Crise du M23 : faut-il encore croire aux promesses de cessez-le-feu ?
Le 18 mars, à l’initiative de l’émir du Qatar, les présidents de la RDC et du Rwanda se sont rencontrés à Doha. Dans leur communiqué final, les chefs d’État ont réaffirmé l'engagement de toutes les parties pour un cessez-le-feu immédiat et inconditionnel. Pourtant, un jour plus tard, les rebelles du Mouvement du 23 mars (M23) ont pris la cité stratégique de Walikale, au Nord-Kivu. Et malgré leur engagement public de se retirer de cette localité, pris le 19 mars, les rebelles l’occupent toujours, et tentent même de renforcer leurs positions. Ceci, et d’autres épisodes antérieurs similaires, posent question : le M23 et le Rwanda cherchent-ils vraiment, comme ils l’affirment, à résoudre cette crise par le dialogue ?
Bonjour,
Je m’appelle Henry-Pacifique Mayala. Je suis le coordinateur du Baromètre Sécuritaire du Kivu. Vous écoutez le douzième épisode de la saison 5 de Po Na Biso, la capsule audio d’Ebuteli et du Groupe d’étude sur le Congo, centre de recherche indépendant basé à l’Université de New York. Chaque semaine, ce podcast vous offre notre point de vue sur une question d’actualité en RDC. Nous sommes le vendredi 28 mars 2025.

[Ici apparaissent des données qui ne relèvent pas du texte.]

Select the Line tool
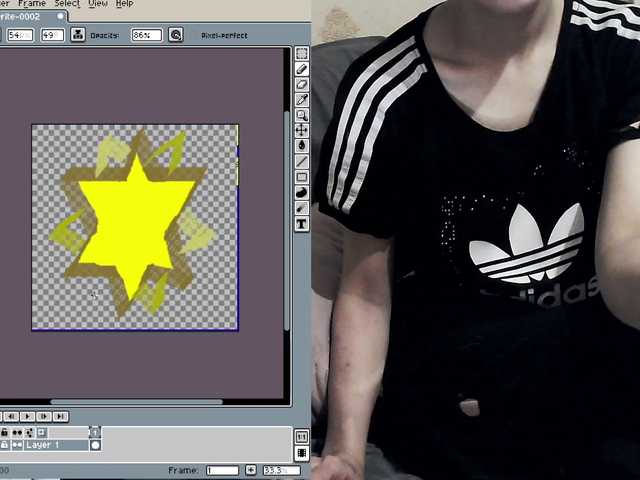tap(302, 162)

Le 8 février 2025, le premier sommet conjoint des communautés d’Afrique australe et de l’Est, (EAC-SADC), qui incluait des représentants de la RDC et du Rwanda, formulait un appel commun au « cessez-le-feu immédiat et inconditionnel » dans l'est de la RDC. Mais dans les jours suivants, la rébellion du M23 soutenue par le Rwanda continuait sa marche en avant, prenant l’aéroport de Kavumu et la ville de Bukavu. Réunis à Harare, au Zimbabwe le 17 mars 2025, les ministres des Affaires étrangères de l’EAC et de la SADC ont présenté une nouvelle feuille de route ambitieuse qui prévoit d’instaurer un autre cessez-le-feu ainsi que la cessation de toute expansion du territoire endéans 30 jours. Cet engagement a été renouvelé le 24 mars lors du deuxième sommet conjoint tenu en ligne. Faut-il croire aux chances d’une instauration du cessez-le-feu par les deux parties ?
Ce n’est pas la première fois que les parties violent un cessez-le-feu auquel elles s’étaient engagées. Le M23 avait par exemple annoncé une cessation d’hostilités début février 2025, pour des raisons humanitaires. Les rebelles avaient également affirmé n’avoir aucune intention de prendre la ville de Bukavu avant d’en prendre le contrôle.
En dépit de son discours public, la volonté du Rwanda de trouver un accord de paix peut également être questionnée. En décembre 2024, le président rwandais avait refusé de se rendre à Luanda pour rencontrer son homologue congolais dans le cadre de la médiation angolaise, avançant le fait que Kinshasa refusait de s’engager à négocier directement avec le M23. Mais le 18 mars 2025, alors que Kinshasa avait finalement accepté le principe de ces négociations, le M23 a refusé de s’y rendre, justifiant cette absence par les sanctions européennes contre ses membres.
Côté RDC, la volonté de respecter les cessez-le-feu et de résoudre ce conflit par la négociation paraît également très incertaine. Durant le déploiement des forces de réaction de la communauté de l’EAC, censée consolider un cessez-le-feu, l’armée congolaise s’est par exemple appuyée sur les groupes alliés, dits Wazalendo, pour continuer le combat et attaquer les positions du M23.
Les protagonistes semblent avoir opté pour une approche stratégique du « fight and talk », c’est à dire qu’ils n’acceptent de participer aux discussions uniquement pour faire bonne figure sur la scène internationale, et profitent des temps de répit offerts par les cessez-le-feu pour tenter de se réarmer en vue de nouveaux affrontements.
Dès lors, il semble légitime de questionner les chances de réussite de ce nouvel appel à un cessez-le-feu ainsi que du format des médiations, en vue d’une résolution pacifique de ce conflit. Au-delà de l’extension de l’équipe des médiateurs, désormais composée de cinq anciens chefs d'État et de gouvernement, que ces derniers disposent de moyens de pression sur les parties pour que ce processus ait des chances d'aboutir.